If a line in the data below includes the string "agent", please return a copy of it.
○ ○ ○ ○
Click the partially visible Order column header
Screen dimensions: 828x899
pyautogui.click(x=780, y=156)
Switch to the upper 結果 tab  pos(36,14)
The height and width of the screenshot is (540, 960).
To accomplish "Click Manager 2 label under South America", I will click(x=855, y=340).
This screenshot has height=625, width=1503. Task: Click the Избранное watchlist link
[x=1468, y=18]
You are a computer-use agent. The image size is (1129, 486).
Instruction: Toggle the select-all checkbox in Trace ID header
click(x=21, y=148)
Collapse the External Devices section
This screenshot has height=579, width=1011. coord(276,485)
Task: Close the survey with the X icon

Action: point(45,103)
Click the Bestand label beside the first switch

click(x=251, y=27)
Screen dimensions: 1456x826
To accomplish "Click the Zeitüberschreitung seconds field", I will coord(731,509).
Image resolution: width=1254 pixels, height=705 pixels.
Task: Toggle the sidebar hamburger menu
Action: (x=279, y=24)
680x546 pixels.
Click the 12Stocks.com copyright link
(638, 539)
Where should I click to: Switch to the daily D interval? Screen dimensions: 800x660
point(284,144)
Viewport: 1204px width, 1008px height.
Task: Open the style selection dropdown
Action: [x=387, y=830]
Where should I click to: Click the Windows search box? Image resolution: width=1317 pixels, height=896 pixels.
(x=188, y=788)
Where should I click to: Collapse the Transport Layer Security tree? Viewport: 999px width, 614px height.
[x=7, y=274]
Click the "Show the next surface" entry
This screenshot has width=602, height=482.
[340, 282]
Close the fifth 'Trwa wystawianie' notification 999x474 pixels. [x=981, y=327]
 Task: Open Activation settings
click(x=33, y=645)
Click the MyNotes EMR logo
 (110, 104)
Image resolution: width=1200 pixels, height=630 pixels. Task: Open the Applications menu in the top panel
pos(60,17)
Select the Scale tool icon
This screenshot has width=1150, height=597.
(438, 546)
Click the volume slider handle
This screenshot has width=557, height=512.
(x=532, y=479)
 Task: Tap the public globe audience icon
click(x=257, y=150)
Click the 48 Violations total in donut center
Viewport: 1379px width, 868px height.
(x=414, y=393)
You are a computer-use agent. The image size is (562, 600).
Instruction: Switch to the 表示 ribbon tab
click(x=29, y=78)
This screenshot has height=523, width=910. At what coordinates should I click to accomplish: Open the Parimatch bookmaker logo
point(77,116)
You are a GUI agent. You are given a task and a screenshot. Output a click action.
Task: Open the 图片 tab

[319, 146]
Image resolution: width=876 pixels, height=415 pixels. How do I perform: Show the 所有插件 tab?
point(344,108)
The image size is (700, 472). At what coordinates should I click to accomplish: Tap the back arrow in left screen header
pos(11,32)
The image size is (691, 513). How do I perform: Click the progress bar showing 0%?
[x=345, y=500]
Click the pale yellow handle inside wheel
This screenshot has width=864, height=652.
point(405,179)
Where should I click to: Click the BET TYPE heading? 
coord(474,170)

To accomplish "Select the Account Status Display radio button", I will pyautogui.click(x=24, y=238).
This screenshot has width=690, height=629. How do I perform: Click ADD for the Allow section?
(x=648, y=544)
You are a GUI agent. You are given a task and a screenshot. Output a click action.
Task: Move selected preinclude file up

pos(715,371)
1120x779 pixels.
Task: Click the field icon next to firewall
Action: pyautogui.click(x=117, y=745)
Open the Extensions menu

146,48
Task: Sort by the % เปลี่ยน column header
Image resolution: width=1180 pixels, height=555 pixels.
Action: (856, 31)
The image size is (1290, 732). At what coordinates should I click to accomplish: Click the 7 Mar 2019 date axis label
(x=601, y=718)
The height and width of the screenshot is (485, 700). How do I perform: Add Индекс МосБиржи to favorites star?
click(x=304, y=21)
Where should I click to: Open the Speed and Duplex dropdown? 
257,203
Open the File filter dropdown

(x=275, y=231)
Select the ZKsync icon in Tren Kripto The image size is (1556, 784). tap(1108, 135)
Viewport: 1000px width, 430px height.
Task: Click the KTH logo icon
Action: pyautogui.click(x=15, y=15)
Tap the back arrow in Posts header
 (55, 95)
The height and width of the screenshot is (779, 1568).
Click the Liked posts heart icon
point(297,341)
○ ○ ○ ○
** Solved problem **
You are a computer-use agent. The image size is (1129, 486).
You are a computer-use agent. The image size is (562, 600).
You are a GUI agent. You are given a task and a screenshot. Output a click action.
You are a GUI agent. You are given a task and a screenshot. Output a click action.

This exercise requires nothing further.